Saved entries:
______________________________

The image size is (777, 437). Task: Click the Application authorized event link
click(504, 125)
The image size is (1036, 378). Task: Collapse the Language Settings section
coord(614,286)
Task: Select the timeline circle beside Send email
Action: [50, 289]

______________________________

> [Description of the task] Set down exactly the lines beginning at the one that holds "The image size is (1036, 378)." and ending with the last line of the data.

> [Finished task]
The image size is (1036, 378). Task: Collapse the Language Settings section
coord(614,286)
Task: Select the timeline circle beside Send email
Action: [50, 289]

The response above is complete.